→ Activity
What you should give back is a precise copy of the lines below from the one containing "700x1033 pixels." through the one containing "Shakaryan090's profile via", with no pictures.

→ Data to use
[Start of Attachment]

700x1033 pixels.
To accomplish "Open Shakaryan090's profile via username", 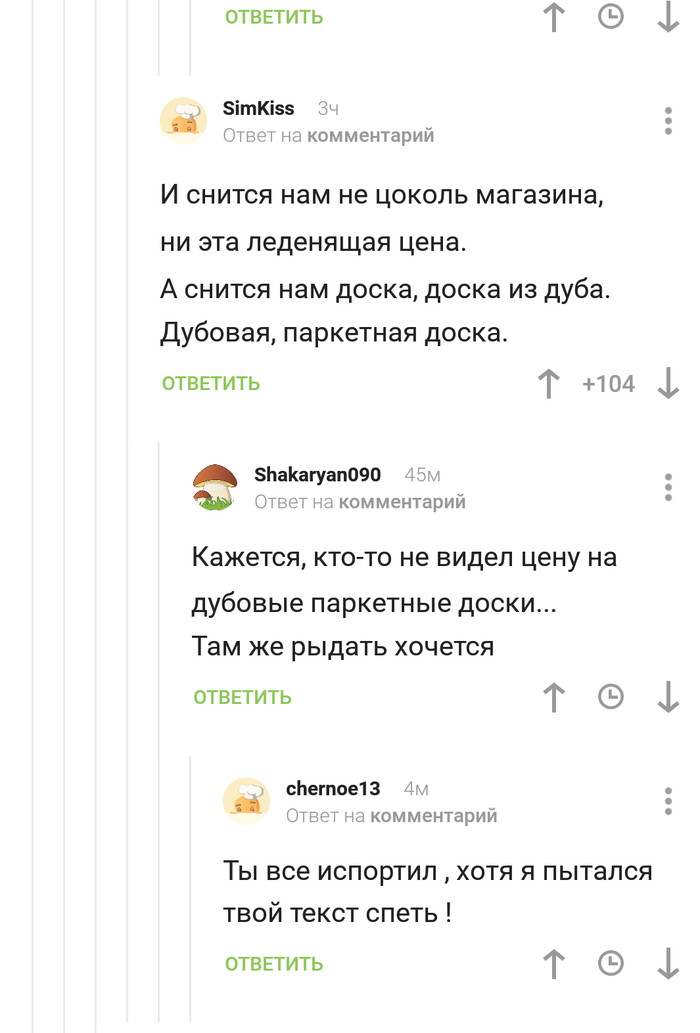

[End of Attachment]
[Start of Attachment]

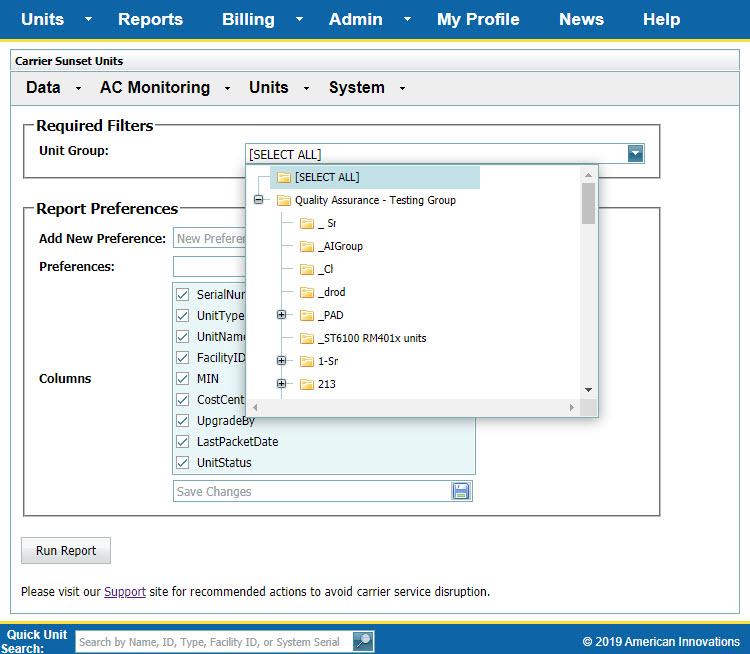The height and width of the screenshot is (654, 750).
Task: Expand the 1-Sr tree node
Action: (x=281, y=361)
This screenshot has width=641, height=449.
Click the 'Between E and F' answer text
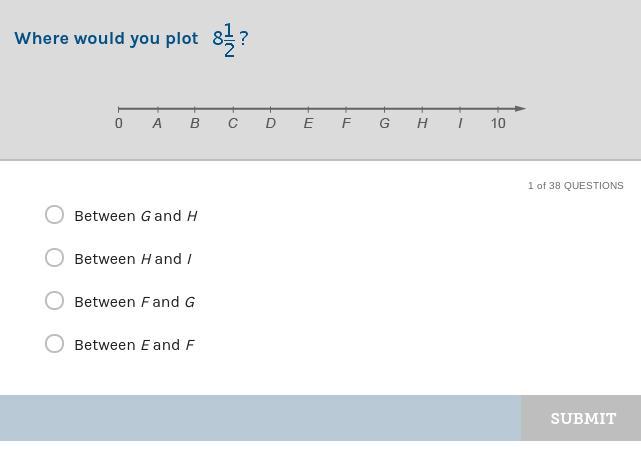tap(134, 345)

[End of Attachment]

→ Written reply
700x1033 pixels.
To accomplish "Open Shakaryan090's profile via username", 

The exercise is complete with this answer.